Stored records
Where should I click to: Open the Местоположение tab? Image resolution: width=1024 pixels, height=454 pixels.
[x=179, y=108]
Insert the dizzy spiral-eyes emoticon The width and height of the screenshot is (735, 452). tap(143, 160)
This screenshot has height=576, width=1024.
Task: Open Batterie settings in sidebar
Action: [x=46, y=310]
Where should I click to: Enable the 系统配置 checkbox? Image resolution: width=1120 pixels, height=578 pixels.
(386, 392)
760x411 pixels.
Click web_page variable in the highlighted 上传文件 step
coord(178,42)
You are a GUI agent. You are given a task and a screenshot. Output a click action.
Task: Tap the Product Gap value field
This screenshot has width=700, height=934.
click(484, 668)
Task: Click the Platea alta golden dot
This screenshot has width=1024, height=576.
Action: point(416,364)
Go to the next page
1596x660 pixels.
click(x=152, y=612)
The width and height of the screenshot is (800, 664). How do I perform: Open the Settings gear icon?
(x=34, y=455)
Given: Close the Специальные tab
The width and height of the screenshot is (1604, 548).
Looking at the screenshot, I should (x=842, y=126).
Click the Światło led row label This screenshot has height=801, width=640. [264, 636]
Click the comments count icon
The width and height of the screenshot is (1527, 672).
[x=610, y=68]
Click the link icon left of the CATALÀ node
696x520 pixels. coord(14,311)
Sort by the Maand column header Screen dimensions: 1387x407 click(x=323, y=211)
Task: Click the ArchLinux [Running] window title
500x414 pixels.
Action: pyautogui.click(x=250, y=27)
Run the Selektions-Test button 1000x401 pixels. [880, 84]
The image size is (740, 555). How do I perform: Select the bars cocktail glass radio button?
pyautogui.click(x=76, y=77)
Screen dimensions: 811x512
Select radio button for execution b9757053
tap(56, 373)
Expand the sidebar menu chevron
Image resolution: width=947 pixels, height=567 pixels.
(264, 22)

What is needed> Look through the records and gather every line containing "dimensions".

Answer box>
Sort by the Maand column header Screen dimensions: 1387x407 click(x=323, y=211)
Screen dimensions: 811x512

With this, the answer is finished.